Work required: Note each line of the entries that includes "title". Then copy those lines.
*** Opening of Available data ***
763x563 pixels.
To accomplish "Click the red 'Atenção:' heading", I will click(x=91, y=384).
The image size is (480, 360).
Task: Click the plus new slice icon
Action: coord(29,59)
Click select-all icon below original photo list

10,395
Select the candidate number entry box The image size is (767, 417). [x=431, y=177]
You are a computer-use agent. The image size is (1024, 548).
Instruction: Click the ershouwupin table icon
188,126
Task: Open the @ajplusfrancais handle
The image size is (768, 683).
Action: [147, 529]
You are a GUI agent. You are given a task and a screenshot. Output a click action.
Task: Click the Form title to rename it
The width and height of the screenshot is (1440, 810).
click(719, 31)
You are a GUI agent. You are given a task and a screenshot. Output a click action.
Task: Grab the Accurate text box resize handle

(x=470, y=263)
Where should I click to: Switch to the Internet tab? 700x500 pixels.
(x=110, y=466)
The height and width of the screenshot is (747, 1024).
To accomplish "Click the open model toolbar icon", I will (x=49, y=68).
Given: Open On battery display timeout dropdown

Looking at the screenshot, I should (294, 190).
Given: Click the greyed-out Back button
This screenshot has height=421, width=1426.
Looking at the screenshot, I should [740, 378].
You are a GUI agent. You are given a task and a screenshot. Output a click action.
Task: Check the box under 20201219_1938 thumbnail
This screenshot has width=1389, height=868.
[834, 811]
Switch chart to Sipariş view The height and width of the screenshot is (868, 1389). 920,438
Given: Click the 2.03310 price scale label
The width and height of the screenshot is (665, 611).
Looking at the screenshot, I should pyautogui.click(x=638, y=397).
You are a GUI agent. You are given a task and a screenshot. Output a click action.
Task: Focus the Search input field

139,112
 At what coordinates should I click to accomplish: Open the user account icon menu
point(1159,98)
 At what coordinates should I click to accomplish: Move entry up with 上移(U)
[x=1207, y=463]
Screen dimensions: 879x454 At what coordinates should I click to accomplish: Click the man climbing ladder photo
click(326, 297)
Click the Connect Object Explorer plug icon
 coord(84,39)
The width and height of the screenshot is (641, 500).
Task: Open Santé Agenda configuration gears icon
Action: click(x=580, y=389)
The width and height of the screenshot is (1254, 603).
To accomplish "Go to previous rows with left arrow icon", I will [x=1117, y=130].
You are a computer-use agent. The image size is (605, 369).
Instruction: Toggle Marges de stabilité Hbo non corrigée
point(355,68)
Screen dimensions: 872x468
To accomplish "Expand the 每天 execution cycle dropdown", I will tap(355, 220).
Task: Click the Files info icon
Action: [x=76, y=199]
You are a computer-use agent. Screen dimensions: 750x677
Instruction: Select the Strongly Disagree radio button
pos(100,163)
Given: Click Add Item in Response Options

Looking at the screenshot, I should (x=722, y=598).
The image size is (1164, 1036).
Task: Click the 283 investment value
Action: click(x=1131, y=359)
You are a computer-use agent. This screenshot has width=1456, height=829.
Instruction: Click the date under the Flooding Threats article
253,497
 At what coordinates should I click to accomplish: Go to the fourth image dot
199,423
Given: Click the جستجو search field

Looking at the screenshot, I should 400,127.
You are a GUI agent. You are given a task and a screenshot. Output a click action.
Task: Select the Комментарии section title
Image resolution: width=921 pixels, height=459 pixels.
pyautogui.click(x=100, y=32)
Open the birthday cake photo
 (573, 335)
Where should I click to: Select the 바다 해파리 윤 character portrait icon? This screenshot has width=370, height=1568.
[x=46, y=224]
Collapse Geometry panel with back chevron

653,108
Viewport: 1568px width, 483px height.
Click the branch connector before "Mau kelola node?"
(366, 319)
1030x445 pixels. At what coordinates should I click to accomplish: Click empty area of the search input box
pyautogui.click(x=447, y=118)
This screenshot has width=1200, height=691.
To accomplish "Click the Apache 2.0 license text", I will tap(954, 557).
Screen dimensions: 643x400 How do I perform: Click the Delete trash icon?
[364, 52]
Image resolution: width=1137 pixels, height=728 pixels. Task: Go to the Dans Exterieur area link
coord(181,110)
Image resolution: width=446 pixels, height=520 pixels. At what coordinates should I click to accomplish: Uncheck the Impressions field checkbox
*** Close of Available data ***
Reply:
Task: Click the Form title to rename it
Task: Select the Комментарии section title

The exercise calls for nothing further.